Portugal ocupa hoje o top 3 do setor na Europa, a par da Alemanha e da Itália, sendo o oitavo maior produtor a nível mundial. Alemanha (21%), Espanha (16%), França (13%), EUA (6%), República Checa (6%) e Polónia (4%) são os principais destinos das exportações nacionais.

Esta é uma indústria constituída essencialmente por PME, mas com um grande peso de pequenas unidades, e que vive espartilhada num mundo de gigantes: a montante os seus fornecedores, designadamente do aço, um setor "com um enorme poder", e a jusante os clientes, os fornecedores de primeira linha da indústria automóvel. Crescer é vital. "Temos um tecido empresarial muito polarizado, precisamos de continuar a liderar tecnologicamente e de encontrar soluções de ganhos de produtividade e de escala para competir no mercado internacional. Porque o mercado está a surgir, mas com referenciais de preços muito mais baixos do que estávamos habituados. Os construtores europeus perceberam que a dependência do mercado chinês é perigosa e querem canalizar parte importante das suas compras para produção no mercado comunitário, mas a preços do nível asiático", lamenta Nuno Silva.

Fusões e aquisições são bem-vindas e, apesar de terem ocorrido algumas, não são suficientes. Para a associação, o ideal seria que as empresas encontrassem plataformas de colaboração. "Já existem alguns exemplos de empresas que se juntaram para negociar matérias-primas e para encontrarem formas de otimizarem a tecnologia e o conhecimento. Seria muito interessante que houvesse plataformas de entendimento também a nível comercial, mas tenho muitas dúvidas que isso em Portugal se consiga", defende.

A descapitalização das empresas é outro dos grandes desafios já que, após três anos de dificuldades, "falta-lhes capacidade de fundo de maneio para crescer", situação agravada pela "imposição de prazos de pagamento que dificilmente se conseguem suportar". A solução, defende a Cefamol, tem de passar pelo alargamento da atividade das empresas, a montante a jusante.

"Especializamo-nos demasiado no processo específico do molde. Precisamos de atuar, a montante, no desenvolvimento do produto, participar na conceção das peças com os clientes, e precisamos de atuar a jusante na produção das peças de plástico. É um caminho que tem de ser feito, e já o está a ser pelos grandes grupos, ou ficaremos sempre numa situação de subcontratação. Mas, mais uma vez, a questão da escala é determinante", defende Nuno Silva.

Em termos de capitalização das empresas, a Cefamol "está a trabalhar com o Banco de Fomento no sentido de que as linhas ativas existentes possam ser usadas no âmbito do setor com alguns critérios adaptados". Além disso está a trabalhar na capacitação das empresas, "de modo a que entendam os novos modelos de negócio e as formas de trabalhar", tentando, ainda, criar "fóruns de cooperação" no setor.

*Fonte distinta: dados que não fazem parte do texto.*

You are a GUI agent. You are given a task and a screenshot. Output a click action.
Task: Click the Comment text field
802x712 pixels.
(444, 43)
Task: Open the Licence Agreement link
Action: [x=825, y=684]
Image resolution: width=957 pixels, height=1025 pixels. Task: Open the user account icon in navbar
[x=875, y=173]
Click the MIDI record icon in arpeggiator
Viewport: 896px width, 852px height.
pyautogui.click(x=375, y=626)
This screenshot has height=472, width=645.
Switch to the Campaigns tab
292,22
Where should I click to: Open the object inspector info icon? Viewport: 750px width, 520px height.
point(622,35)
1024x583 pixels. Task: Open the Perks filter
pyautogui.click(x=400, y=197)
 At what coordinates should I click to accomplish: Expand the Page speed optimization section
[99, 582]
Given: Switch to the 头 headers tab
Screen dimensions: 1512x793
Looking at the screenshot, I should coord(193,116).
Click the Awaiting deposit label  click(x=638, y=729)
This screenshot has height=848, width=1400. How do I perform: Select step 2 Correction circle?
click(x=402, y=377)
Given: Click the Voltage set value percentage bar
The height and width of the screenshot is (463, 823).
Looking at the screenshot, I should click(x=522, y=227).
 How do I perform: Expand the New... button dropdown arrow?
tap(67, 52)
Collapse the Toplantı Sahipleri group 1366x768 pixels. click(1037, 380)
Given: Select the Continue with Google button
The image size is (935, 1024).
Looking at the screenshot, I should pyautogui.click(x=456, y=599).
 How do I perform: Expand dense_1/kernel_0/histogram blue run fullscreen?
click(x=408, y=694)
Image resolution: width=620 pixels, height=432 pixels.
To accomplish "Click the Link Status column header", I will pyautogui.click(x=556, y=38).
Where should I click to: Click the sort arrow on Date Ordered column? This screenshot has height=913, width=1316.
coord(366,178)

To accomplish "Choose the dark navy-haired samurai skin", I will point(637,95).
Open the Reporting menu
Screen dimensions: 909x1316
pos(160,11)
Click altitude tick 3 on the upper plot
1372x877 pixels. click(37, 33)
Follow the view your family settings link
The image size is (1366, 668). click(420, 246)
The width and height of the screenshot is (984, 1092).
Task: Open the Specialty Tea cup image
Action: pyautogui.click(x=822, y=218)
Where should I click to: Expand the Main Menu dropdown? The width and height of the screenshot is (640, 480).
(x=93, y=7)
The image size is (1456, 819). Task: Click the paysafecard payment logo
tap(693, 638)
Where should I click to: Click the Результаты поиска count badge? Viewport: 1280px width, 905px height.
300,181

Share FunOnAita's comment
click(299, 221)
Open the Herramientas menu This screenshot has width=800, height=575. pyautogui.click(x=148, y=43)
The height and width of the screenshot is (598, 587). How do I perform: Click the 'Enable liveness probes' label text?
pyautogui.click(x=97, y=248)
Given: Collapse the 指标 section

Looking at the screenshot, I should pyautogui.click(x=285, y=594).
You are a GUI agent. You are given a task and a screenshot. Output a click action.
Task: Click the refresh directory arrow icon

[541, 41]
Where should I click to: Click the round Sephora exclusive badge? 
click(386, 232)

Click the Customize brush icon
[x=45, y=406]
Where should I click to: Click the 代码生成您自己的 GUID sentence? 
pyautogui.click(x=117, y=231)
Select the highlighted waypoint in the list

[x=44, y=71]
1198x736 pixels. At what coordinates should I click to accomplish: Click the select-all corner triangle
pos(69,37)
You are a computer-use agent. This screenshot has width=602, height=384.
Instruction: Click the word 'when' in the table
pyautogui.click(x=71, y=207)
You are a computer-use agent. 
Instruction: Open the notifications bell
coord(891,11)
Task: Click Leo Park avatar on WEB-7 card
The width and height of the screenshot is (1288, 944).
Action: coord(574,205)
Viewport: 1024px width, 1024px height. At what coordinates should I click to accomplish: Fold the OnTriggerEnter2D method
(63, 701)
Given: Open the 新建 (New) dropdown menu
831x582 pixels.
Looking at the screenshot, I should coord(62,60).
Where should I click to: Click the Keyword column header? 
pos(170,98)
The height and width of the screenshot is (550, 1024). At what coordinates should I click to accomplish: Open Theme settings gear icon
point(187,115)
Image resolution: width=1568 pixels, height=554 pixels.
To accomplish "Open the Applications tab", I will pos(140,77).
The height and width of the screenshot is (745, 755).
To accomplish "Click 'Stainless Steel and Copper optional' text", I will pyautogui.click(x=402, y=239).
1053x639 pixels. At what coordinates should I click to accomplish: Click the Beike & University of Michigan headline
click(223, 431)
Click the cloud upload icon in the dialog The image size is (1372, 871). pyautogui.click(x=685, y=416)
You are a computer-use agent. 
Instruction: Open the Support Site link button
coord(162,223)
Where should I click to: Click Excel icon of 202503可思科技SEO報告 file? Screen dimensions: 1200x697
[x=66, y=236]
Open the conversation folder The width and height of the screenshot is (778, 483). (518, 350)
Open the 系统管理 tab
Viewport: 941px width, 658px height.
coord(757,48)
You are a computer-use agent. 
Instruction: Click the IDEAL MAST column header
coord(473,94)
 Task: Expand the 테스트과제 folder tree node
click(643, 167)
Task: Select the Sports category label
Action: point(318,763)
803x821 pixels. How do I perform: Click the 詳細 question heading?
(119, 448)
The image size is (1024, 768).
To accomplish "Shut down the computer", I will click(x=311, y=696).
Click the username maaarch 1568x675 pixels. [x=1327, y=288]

Quanto à diversificação de áreas de negócio, Nuno Silva admite que o setor pretende diminuir a sua dependência da indústria automóvel, mas recorda que será sempre uma diminuição relativa, de quatro ou cinco pontos percentuais, não mais. "Não há nenhum outro setor com a rotatividade de produtos que existe no automóvel. Um molde que se faz para o mobiliário ou os dispositivos médicos vai ser usado sete ou oito anos, o da indústria automóvel trabalha dois ou três porque, logo a seguir, vem um restyling do modelo que gera a necessidade de novos moldes", explica.

A revolução na mobilidade e a aposta em várias tipologias de motorização é uma boa notícia para a indústria dos moldes. "Quantos mais modelos, melhor, mais moldes são necessários", defende.

Estes e outros desafios da fileira vão estar em debate no congresso do setor, marcado para 17 e 18 de março. "Moldar (n)um mundo em mudança" é o tema escolhido para este ano, num encontro que se realiza pela primeira vez em Oliveira de Azeméis. São esperados mais de 300 participantes.